Skills-Based Hiring Series: Preparation
What do you need to consider to prepare for skills-based hiring?
In my last post on skills-based hiring, I presented an overview of the skills-based hiring and advancement process. I’ll dig into each aspect of that in coming posts but before doing so, let’s look at preparing for skills-based hiring.
If you are at the stage of thinking about implementing skills-based hiring, there are some things to consider before you even start.
Deliver in-house or outsource?
Think about the resources you will need to deliver the process.
Will you develop and administer skills-based hiring entirely in-house or will you outsource some or all aspects of it?
Conducting the entire process with in-house resources will require members of your hiring team to be skilled in:
Identifying and defining the skills you need
Identifying how you want candidates to demonstrate their skills
Testing for skills
Reviewing evidence of skills
Predicting job success using skills-based hiring methods
If you outsource some or all aspects of the process, consider:
Your budget
Can you deliver some aspects in-house and only outsource certain aspects?
How you will evaluate vendors
Skills validation: push, pull or AI?
Think about the approach you will take to verify candidates’ skills.
How will you validate the skills of candidates and make sure they can do what they say they can?
Broadly speaking, there are two main and an emerging approach currently being used to deliver skills-based hiring:
Recruiter centric, where skills tests are controlled and administered by a recruiter
Job-seeker centric, where job-seekers submit skills credentials they control
An emerging approach where AI is used to trawl professional profiles and gather evidence of skills
One approach is not better than another and you do not need to choose one over another - in fact they overlap and can be mixed together.

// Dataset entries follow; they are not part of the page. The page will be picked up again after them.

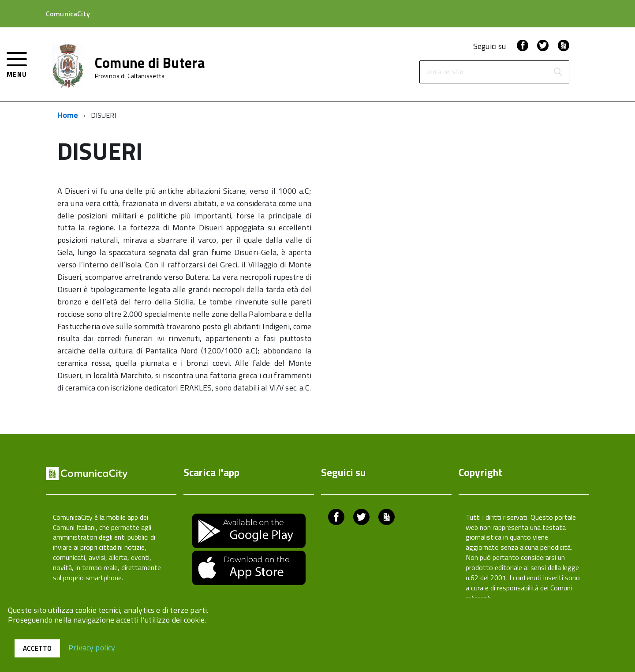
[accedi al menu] (17, 64)
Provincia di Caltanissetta (130, 76)
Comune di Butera (150, 63)
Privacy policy (92, 647)
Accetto (37, 648)
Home (67, 115)
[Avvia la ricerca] (558, 72)
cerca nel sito (445, 72)
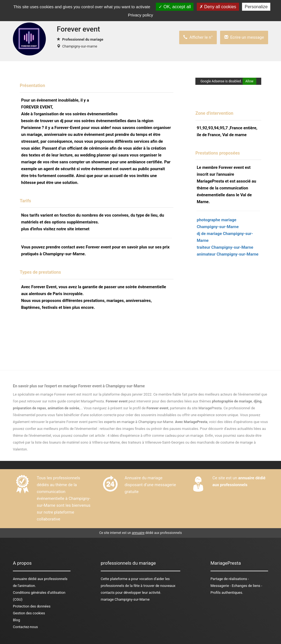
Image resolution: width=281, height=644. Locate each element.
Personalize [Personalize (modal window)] (256, 7)
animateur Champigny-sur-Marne (227, 254)
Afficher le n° (198, 37)
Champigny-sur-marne (80, 46)
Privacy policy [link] (140, 15)
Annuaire (20, 579)
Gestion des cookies (29, 613)
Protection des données (32, 606)
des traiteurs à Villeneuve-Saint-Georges (153, 442)
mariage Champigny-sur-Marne (125, 599)
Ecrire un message (244, 37)
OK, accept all (175, 7)
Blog (16, 620)
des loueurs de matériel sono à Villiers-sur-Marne (81, 442)
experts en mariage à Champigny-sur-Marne (139, 422)
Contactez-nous (25, 627)
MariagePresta (210, 408)
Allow (249, 81)
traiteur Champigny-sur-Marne (225, 247)
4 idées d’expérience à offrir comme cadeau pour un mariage (155, 435)
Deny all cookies (218, 7)
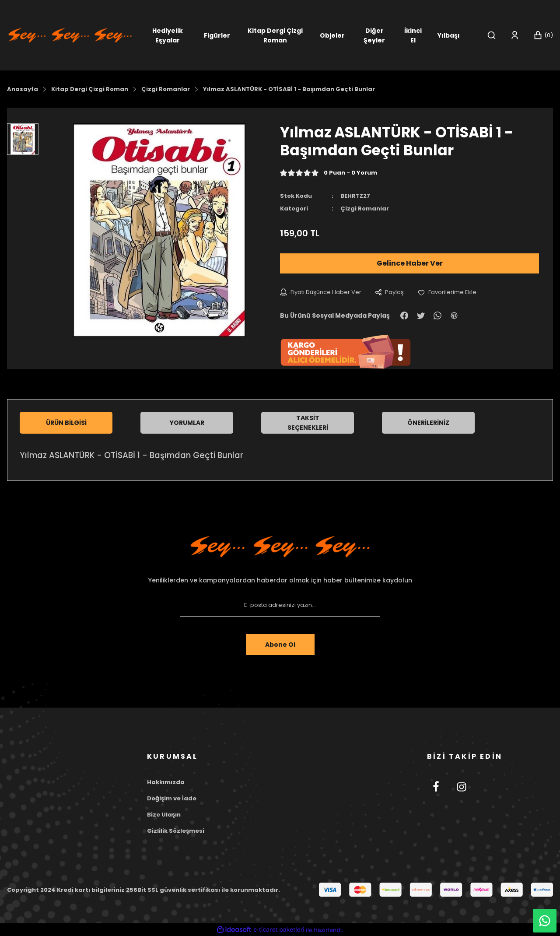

Thinking of them separately in terms of implementation is helpful, however, because they each have different implications.
When deciding how you will approach skills-based hiring, consider how you will validate the skills of candidates:
Will you “push” your own created and administered skills tests?
Will you “pull” evidence towards you, by asking job-seekers to submit skills credentials?
Could you use AI to identify a pool of candidates with validated skills?
Implementation implications
How you approach skills-based hiring has different implications in terms of:
Budget
Resourcing
Skills requirements
Systems
Operations
Think about if you:
Can deliver in-house
Need to outsource
Could mix in-house and outsourced delivery
Consider:
Your context
What approach would work best for you
How you could get started and then scale
Skills-based hiring series
This is part of a series of posts exploring skills-based hiring, with the aim of answering:
Does skills-based hiring take more time than traditional recruitment practices?
And, whether it does or not,
Is skills-based hiring worth the investment of time and changes required to make it work?